But I digress... so the company went down due to lots of staff with no paid projects sapping all the cash. I stayed with them with my team for another week hoping the current paying project could be salvaged but unfortunately the publishers didn't want to play ball with starting up a new company to finish the project so it was resume time for me. I quickly got a new job with another company in Brisbane but they got their funding cut and revoked a bunch of job offers a few days later so it was back to square one again.
Nearly a month later and I've now got a contract working on a war simulation project which should be a lot of fun and with an added bonus of being able to work from home. A substantial pay cut, but now that I'm contracting and working from home I should make back some of the money in savings from travel and taxation. I'm just registering my new business name now - Mad Muppet - which I hope to release Magelore under sometime early next year.
As for Magelore, while I've been mostly demotivated by the whole company-going-down affair, I have managed to get a small amount down. I've added a shop interface which uses the same universal inventory screen that everything else uses. Not the prettiest thing in the world but functional, flexible, consistent and done.
I've also done a small revamp to the hitpoints and play hud as seen in this shot.. In the top left you can see the player hud. Not sure if it is too small yet - will take some playtesting on the device. Should be trivial to enlarge if it necessary. The enemies now just show their hitpoints and level. The level is important since I use a WoW style adjustment feature to make sure it is very hard to kill enemies above your level, regardless of how you have specced and equipped. It will still be important for me to try and balance the game so an equal level monster is comparable in power, but the level adjustment trick just covers my ass to make sure no-one can just breeze few the game after finding some exploit with the enchantments.
Now I've hit a point in the project that has bogged me down a bit - filling out the storyline and quests. I've decided to start setting myself numeric goals - like number of spells needed to release the game, number of quests needed per level, etc. Having defined numeric targets will give me a definitely marker to aim at, as well as a feeling of developmental pace.
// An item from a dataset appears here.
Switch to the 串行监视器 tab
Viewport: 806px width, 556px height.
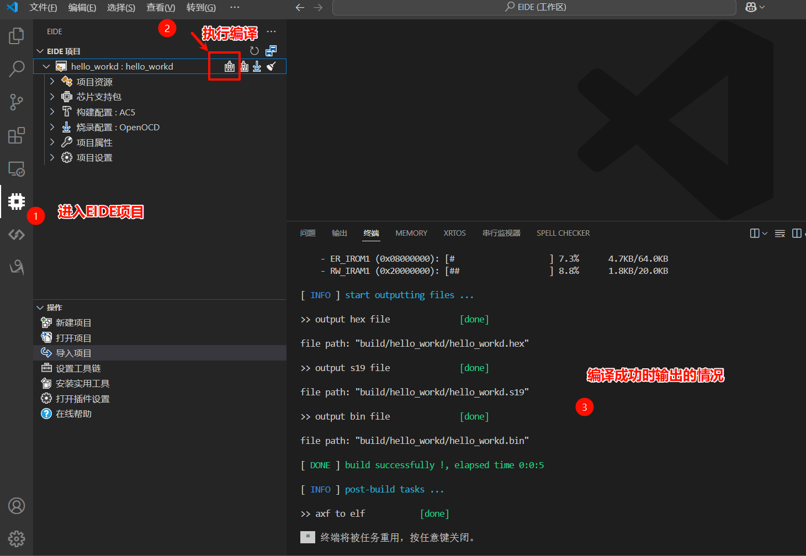pyautogui.click(x=501, y=233)
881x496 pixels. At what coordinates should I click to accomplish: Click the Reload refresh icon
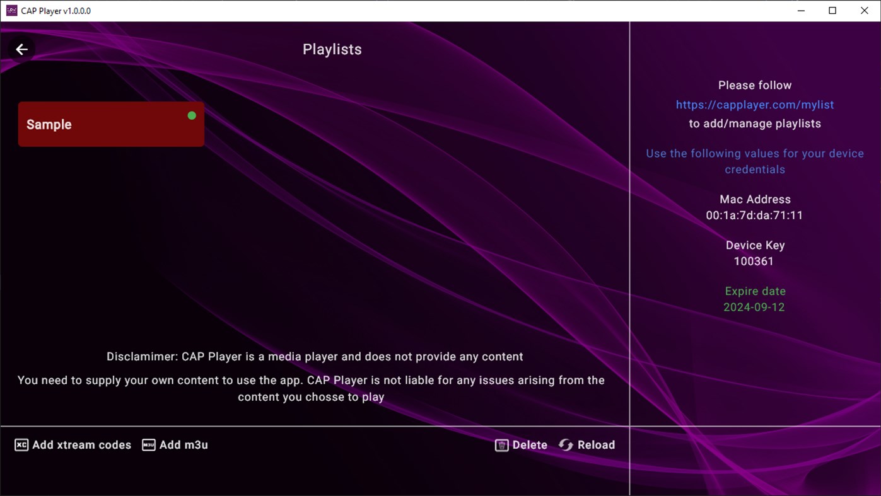pyautogui.click(x=566, y=444)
Firstly, there will be just 20 character levels in the game. I think that should be sufficient for a $1 iPhone game - I don't want the game to be too long that people don't complete it. I'd rather make a smaller $1 game and then release episodes or sequels. This is not because I am stingy - I actually think people would prefer to be able to finish the content and then going onto the next part at their leisure rather than get some 15hr epic that 90% of the public get tired of after a few hours. The trick should be to have nicely finished off storylines, but with some untied plotlines that can be expanded into sequels.
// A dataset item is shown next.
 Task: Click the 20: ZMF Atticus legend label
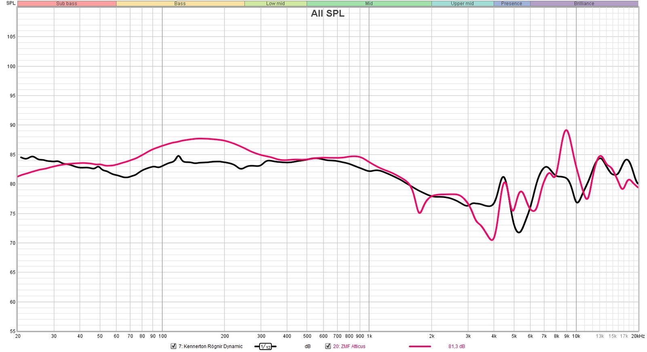pyautogui.click(x=349, y=346)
So next on my list is to come up with 20 unique spells and up to 3 levels of each spell. I think that should be more than enough variety for a game of this scope. I know the top level spell will be some sort of vulnerability spell that will require quest-based ingredients to learn and will be needed to kill the final boss. Now I just need to fill in the content to cover from the end of the tutorial to the end boss :)
Ok, enough for now. Back to filling out my ABN forms.
p.s. Just saw this brilliant line from John Carmac on iphone games.
"The Escalation programmers...codebase is all STL this, boost that, fill-up-the-property list, dispatch the event, and delegate that.
I had been harboring some suspicions that our big codebases might benefit from the application of some more of the various “modern” C++ design patterns, despite seeing other large game codebases suffer under them. I have since recanted that suspicion."
I've been harboring the same suspicions since I've been something of a dinosaur and completely avoided boost, and only recently embraced STL though the assembly bloat it generates still irks me. Nice to see someone like John Carmac back up my exact internal dialogue. Now I don't need to feel so guilty at not liking the overly complex template meta-programming that seems to be the norm now... Would love to see what his current large-project codebases look like.. Apparently he's still been using C till quite recently.